Reaksinya membuat Nico tertawa lega. "Oke. Ayo pulang." Ia meletakkan Sandra dengan lembut kembali ke atas sepeda dan bergegas mengayuh sepedanya agar segera sampai ke rumah.
Saat ini adalah jam sibuk, ada banyak mobil dan orang-orang di jalan.
Di tengah jalan, di sebuah mobil yang tidak melaju dengan cepat, Dodi Atmaja memegang sebatang rokok di mulutnya, asap keluar dari lubang hidungnya, membuat mobil berbau tembakau.
Kedua matanya tiba-tiba menangkap sosok yang familiar di sisi jalan. Ia memicingkan mata mencoba melihat dengan lebih jelas. Tidak salah lagi, pria itu adalah keponakannya, Nicolas Atmaja. Sedang apa dia?
"Tuan! Lihat, bukankah itu..."
"Ya. Aku juga melihatnya. Keponakanku yang telah hilang selama berhari-hari", ujar Dosi memotong kalimat asistennya. Tangannya mengepal erat. Tidak ia sangka bahwa Nicolas ternyata dalam keadaan baik-baik saja, dan bahkan sedang bersepeda dengan membawa seorang gadis yang tidak dikenal. Tunggu dulu... bukankah ini justru sebuah kesempatan emas. Sekarang perusahaan berada dalam kekacauan karena Nicolas tidak kunjung menunjukkan batang hidungnya, membuat semua orang curiga. Dodi Atmaja mengambil kesempatan untuk memenangkan hati sekelompok orang dari dewan direksi. Posisi Presiden Nicolas tidak akan bertahan dalam waktu lama.
"Pergi dan periksa asal-usul gadis ini. Aku ingin semua informasi yang berhubungan dengannya, segera", ujar pria tua berjanggut itu tanpa memalingkan pandangannya dari Nico dan Sandra sedetik pun.
"Siap tuan". Sang asisten mengeluarkan ponselnya dan mengambil beberapa foto Nico dan wanita dalam pelukannya.
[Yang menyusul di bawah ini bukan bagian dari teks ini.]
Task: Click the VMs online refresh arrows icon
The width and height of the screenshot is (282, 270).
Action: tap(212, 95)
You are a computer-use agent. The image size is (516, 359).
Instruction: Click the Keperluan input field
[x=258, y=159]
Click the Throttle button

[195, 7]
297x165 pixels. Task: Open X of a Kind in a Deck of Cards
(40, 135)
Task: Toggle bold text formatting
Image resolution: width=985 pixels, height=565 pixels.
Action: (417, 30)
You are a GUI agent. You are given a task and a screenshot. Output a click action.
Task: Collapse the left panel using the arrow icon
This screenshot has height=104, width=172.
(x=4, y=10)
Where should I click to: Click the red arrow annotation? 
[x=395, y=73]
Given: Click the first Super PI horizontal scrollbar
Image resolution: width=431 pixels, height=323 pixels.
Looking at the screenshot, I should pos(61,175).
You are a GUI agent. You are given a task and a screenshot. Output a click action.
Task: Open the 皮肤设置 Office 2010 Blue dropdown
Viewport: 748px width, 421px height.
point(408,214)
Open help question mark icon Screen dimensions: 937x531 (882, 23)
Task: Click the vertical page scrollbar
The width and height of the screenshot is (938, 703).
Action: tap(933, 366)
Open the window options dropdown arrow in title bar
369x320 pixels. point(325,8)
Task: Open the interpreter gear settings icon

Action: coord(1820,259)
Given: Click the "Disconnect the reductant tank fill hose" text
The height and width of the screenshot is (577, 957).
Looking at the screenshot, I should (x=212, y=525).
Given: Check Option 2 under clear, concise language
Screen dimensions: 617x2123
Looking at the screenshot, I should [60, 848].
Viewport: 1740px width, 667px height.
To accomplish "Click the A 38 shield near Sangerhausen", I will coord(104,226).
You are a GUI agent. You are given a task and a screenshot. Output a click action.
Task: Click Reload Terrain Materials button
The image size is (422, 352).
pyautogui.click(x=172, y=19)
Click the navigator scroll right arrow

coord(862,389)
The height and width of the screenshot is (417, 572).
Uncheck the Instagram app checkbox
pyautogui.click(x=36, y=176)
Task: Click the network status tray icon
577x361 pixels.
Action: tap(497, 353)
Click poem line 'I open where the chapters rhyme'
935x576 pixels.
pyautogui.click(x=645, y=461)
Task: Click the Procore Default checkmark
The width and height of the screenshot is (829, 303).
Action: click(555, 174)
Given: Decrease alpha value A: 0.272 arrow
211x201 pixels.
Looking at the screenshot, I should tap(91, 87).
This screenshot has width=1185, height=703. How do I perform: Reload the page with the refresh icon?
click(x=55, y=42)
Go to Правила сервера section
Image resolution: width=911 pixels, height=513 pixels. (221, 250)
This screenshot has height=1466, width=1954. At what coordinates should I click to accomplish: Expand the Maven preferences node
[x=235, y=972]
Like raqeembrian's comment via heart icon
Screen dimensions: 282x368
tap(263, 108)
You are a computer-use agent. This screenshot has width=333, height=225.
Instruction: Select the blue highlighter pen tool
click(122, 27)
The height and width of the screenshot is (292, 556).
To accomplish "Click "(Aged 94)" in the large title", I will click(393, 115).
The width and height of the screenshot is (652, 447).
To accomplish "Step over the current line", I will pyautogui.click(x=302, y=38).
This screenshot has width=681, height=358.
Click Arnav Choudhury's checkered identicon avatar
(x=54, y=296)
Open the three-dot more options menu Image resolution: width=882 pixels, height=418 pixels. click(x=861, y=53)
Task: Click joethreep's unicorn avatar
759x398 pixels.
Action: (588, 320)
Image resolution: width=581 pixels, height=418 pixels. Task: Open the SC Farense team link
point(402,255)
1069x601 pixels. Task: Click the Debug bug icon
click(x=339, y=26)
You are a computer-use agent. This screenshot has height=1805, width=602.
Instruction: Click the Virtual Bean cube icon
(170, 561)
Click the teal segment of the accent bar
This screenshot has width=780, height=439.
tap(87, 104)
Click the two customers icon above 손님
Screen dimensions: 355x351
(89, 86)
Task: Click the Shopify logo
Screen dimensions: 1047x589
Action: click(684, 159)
Kemudian mobil melaju dengan cepat.
Asisten itu dengan giat menggerakkan jarinya di atas layar tablet, berupaya menggali informasi tentang Sandra hanya dengan berbekal beberapa foto wajahnya. Tak berapa lama kemudian ia berhasil mendapatkan informasi yang dibutuhkan bosnya.
"Tuan, informasi yang Anda inginkan sudah tersedia." Asisten menyerahkan tablet itu kepada Dodi yang kemudian membacanya sendiri.
Sandra Hartono, 18 tahun, siswa baru di sekolah keperawatan. Ayahnya adalah presiden Hartono Group. Latar belakang keluarganya cukup baik. Apakah Nicolas benar-benar terpikat oleh gadis ini? Jika ini masalahnya, Dodi Atmaja pasti memikirkan sejuta cara untuk mencari peluang untuk menjatuhkan keponakannya itu.